Deixando de referir aqueles que caíam nos combates com as feras, passamos a mencionar os combatentes cati­vos tomados nas guerras e os escravos, ou criminosos con­denados, entre os primeiros apareciam, às vezes, cidadãos livres, que se alugavam para esse fim. Farrar fornece-nos um esboço verdadeiro destes combates de gladiadores ("):
"E agora entra na arena a garrida plêiade dos gladiado­res, com os seus trajos e ornamentos ricos e variados, pa­rando em frente ao camarote imperial, com os braços le­vantados. Estes bravos exclamam com voz firme: "Salve César! Nós, que estamos para morrer, te saudamos!" Du­rante todo o dia corre o terrível derramamento de sangue humano; o próprio ar parece repleto de orvalho carmesim e do fumo pesado da carnificina.
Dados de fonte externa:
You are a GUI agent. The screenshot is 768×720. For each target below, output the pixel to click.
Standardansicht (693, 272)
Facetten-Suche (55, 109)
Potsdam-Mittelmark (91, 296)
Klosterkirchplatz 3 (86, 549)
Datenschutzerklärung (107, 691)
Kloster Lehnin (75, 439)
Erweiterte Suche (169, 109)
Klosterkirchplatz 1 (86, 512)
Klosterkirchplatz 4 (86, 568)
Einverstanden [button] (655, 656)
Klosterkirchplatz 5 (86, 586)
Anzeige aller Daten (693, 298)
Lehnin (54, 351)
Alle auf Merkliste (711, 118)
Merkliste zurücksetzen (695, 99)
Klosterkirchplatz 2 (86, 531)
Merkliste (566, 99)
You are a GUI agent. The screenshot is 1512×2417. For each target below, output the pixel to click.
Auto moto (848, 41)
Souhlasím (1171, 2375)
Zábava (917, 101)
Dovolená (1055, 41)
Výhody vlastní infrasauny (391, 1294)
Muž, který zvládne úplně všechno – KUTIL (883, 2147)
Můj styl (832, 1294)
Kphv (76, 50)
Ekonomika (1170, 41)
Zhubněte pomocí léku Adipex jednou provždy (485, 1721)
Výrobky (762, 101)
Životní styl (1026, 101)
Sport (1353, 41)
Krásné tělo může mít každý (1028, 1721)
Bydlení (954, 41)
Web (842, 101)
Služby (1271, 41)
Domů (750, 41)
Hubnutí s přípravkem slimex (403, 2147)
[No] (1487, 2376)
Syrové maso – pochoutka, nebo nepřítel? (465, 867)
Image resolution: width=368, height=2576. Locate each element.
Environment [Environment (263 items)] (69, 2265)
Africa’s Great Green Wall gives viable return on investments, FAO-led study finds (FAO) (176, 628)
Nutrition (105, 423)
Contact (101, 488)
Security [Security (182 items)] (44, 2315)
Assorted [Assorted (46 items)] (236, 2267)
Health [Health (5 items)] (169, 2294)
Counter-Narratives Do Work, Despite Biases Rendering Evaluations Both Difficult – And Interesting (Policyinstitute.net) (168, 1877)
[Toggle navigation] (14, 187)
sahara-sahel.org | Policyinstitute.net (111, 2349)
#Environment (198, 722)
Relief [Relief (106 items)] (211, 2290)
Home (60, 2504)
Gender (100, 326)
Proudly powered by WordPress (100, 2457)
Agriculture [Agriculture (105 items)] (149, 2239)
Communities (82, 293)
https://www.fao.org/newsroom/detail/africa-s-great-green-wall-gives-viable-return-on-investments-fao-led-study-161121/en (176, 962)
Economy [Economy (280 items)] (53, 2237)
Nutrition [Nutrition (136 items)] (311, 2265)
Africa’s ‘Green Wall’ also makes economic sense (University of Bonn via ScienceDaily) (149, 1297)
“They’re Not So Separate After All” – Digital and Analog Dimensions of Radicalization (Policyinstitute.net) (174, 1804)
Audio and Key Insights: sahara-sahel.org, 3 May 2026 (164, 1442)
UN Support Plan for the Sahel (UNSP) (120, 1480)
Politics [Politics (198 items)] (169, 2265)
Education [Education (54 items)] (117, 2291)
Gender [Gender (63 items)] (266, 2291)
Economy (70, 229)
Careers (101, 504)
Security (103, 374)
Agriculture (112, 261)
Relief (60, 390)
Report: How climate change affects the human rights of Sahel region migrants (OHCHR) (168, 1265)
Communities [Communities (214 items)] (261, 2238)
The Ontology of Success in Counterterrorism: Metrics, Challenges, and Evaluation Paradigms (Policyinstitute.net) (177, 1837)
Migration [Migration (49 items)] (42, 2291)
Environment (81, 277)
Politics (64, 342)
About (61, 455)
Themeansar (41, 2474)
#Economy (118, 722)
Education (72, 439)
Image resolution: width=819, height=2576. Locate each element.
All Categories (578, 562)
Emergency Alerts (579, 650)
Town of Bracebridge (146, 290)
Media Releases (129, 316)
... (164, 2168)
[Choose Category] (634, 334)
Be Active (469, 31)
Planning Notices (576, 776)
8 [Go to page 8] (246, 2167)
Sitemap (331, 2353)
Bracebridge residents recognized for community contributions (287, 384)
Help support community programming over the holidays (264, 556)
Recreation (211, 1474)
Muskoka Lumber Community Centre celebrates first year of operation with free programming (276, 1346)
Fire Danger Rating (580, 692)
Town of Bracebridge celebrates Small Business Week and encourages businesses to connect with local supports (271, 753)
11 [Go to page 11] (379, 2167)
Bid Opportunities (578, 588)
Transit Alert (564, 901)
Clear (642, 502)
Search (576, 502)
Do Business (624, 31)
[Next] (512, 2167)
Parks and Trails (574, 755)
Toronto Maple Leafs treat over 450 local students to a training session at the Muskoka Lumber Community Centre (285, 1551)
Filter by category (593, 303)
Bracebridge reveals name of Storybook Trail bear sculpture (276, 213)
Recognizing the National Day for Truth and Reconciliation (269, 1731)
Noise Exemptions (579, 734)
Agora um gladiador atira o seu laço com hábil certeza e o mirmilo desvia-se com um salto de agilidade esplêndida; logo os golpes do atirador, do parmularius, chovem no grande escudo de qualquer sabino; depois os caminheiros. os andatae,excitam gargalha­das, lutando às cegas, com as cabeças metidas nos capace­tes sem viseiras; então segue-se talvez um combate entre negros, ou entre homens e mulheres, ou entre novos e ve­lhos, ou entre mulheres e pigmeus, ou entre combatentes aleijados e estropiados. O ar é cortado duma vozearia es­trondosa quando se ouve o grito de Habet! (Apanhou!), que significa haver sido inflingido qualquer golpe mortal. Algum desgraçado, deixando cair o seu escudo, bem pode levantar o braço para implorar a piedade do povo; a populaça brutal, ébria de sangue, e enlouquecida com o encanto horrível daquele espetáculo, em que seres humanos, como eles próprios, são esfaqueados e feitos pedaços perante seus olhos, não se comove. Pode o valente gladiador, agora caí­do, ter combatido valorosamente, o melhor que soube; bas­ta que tenha sido derrotado para não ser perdoado. A tur­ba, de mãos no ar, com o polegar estendido, dizia que aquela gritaria infernal e confusa era a sentença, proferida por todos, incluindo mulheres e crianças: o pobre gladia­dor vencido tinha de morrer! E morria" (2).
Muitas vezes os gladiadores eram formados em bandos (gregatim) e lançados uns contra os outros. O povo presen­ciava, assim, batalhas renhidas, com a excitação de senti­dos provinda das terríveis cenas de sangue. E, quando já cansados disso, dava largas à sua brutalidade, gritando: "Porque é que ele não morre espontaneamente? Por que é que foge da espada? Matai-o! Queimai-o! Desfazei-o!" Para que outro fim serviam os desgraçados? Eles, ou eram escravos, e criminosos condenados à morte, ou gladiadores legais. Estes haviam jurado ao seu lanista deixar-se quei­mar, amarrar, esfaquear, desfazer, conforme fosse preciso. Além disso, anunciara-se nos cartazes, para maior atração do povo, que os combates seriam sem quartel (sine missione). Os moços, os criados tocavam com um ferro em brasa nos caídos para ver se estavam ou não mortos.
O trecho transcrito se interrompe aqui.